#### [What the task requires]
Below are records. Transcribe exactly the lines from the one that contains "At what coordinates" through the last line, leaving any pictures out.

#####

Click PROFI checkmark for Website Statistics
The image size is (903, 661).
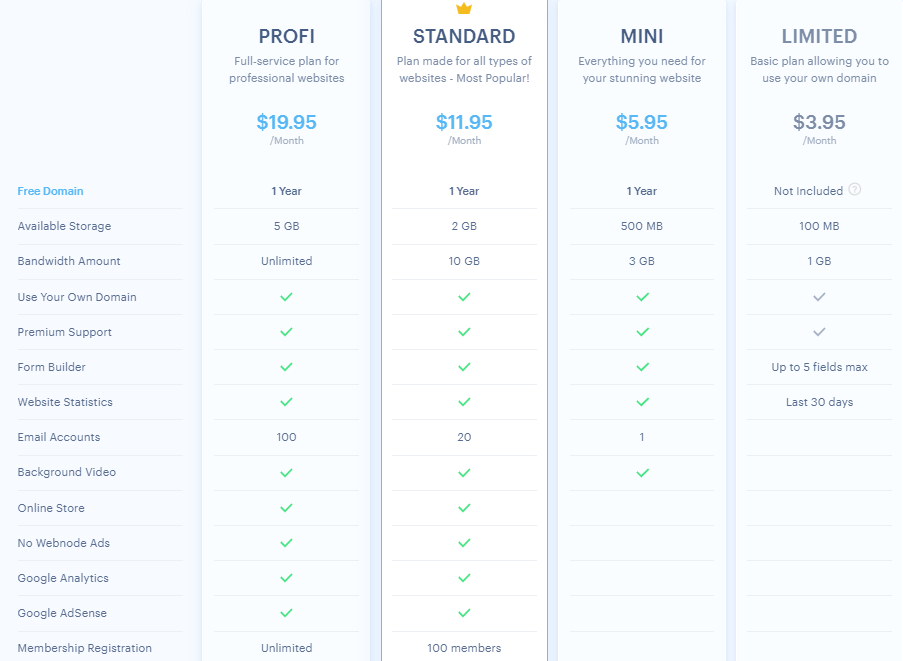tap(286, 402)
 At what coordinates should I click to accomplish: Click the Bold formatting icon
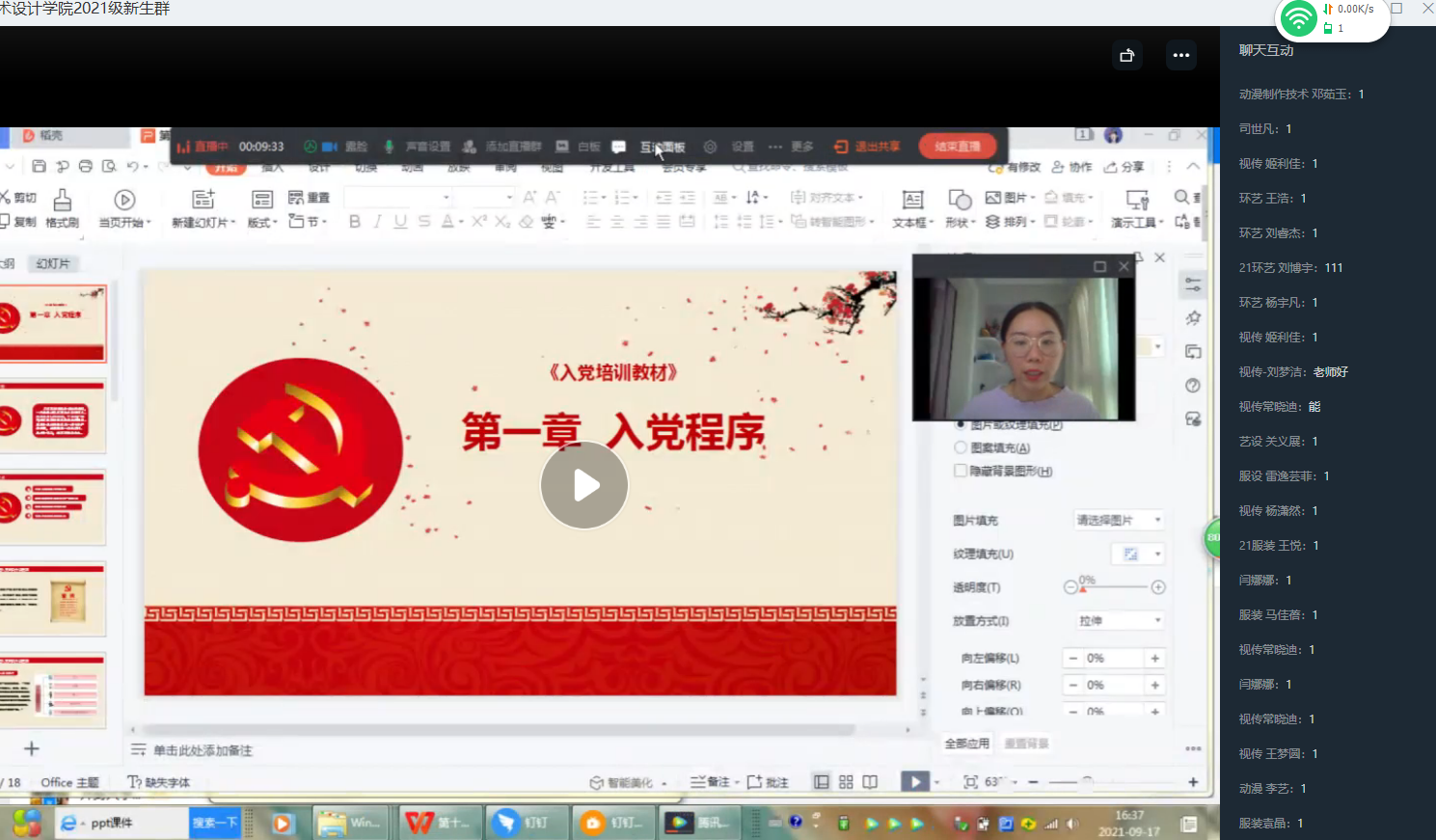point(355,222)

#####

#### [Solution to this exercise]
 At what coordinates should I click to accomplish: Click the Bold formatting icon
point(355,222)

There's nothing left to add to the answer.